Przedstawiona tutaj historia jest naprawdę mocno intrygująca i mocno nieprzewidywalna. Jeśli miałbym określić gatunek, z jakim mamy tu do czynienia, to jest to coś na pograniczu dramatu psychologicznego, obyczajówki i melodramatu. Opowieść toczy się w szybkim tempie, napędzana serią drobnych, ale wstrząsających/zaskakujących wydarzeń. Nie należy jednak oczekiwać od scenariusza mocnych zwrotów akcji, które wgniotłyby nas w fotel podczas lektury. Autorka pod tym względem jest bardzo powściągliwa i woli serwować odbiorcy małe, ale znaczące „momenty” fabularne.
Opowieść skupia się tu oczywiście nie tylko na dwójce głównych bohaterów i dziwnych relacjach zachodzących pomiędzy nimi (odkrywających również ich przeszłość). W scenariuszu nie mogło również zabraknąć mniej lub bardziej subtelnych nawiązań do polityki, religii i tożsamości kulturowej. Te dosyć trudne tematy, jak zostało to już wspomniane, nie są tu poruszane w sposób bezpośredni. Modan Rutu ukazuje je, skupiając się na przyziemnym życiu młodych Izraelczyków i wpływie, jakie ma na nich całe otoczenie. Nie powstrzymuje się ona przy tym przed dawką lekkiego humoru, głównie operując jednak w segmencie bardziej skrajnych emocji. Szkoda tylko, że momentami rozwijające się relacje głównych bohaterów i zbyt mocne zejście w stronę melodramatu, trochę za bardzo moim zdaniem przytłaczają całe to tło i pojawiających się bohaterów drugoplanowych.
Dobrym uzupełnieniem złożonego scenariusza jest bardzo charakterystyczna dla artystki prosta oprawa rysunkowa. Naprawdę jest ona jedną z niewielu autorek komiksów, które z tak dużej prostoty potrafią wycisnąć wszystko, co tylko się da (szczególnie jeśli chodzi o emocje). Jedyne, do czego można się tu przyczepić to w niektórych kadrach nijakie jednokolorowe tła.
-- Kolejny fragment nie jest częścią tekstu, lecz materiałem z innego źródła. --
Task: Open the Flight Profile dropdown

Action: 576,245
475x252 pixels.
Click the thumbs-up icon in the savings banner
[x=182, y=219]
Rany wylotowe nie są może tak wybitnym dziełem, jak wspomniane Tunele, nadal jednak mamy tu do czynienia z komiksem, po który powinien sięgnąć każdy pasjonat złożonych, głębokich i dających wiele do myślenia powieści graficznych.
- Scenarzysta: Rutu Modan
- Ilustrator: Rutu Modan
- Wydawnictwo: Kultura Gniewu
- Format: 165×235 mm
- Liczba stron: 176
- Oprawa: miękka
- Druk: kolor
Komiks do znalezienia na Ceneo.
Rany wylotowe.
Ocena:
Ciekawa powieść graficzna eksplorująca psychikę młodych Izraelczyków, poruszająca wiele emocjonalnych wątków, momentami jednak trochę zbyt mocno schodząca w stronę melodramatu.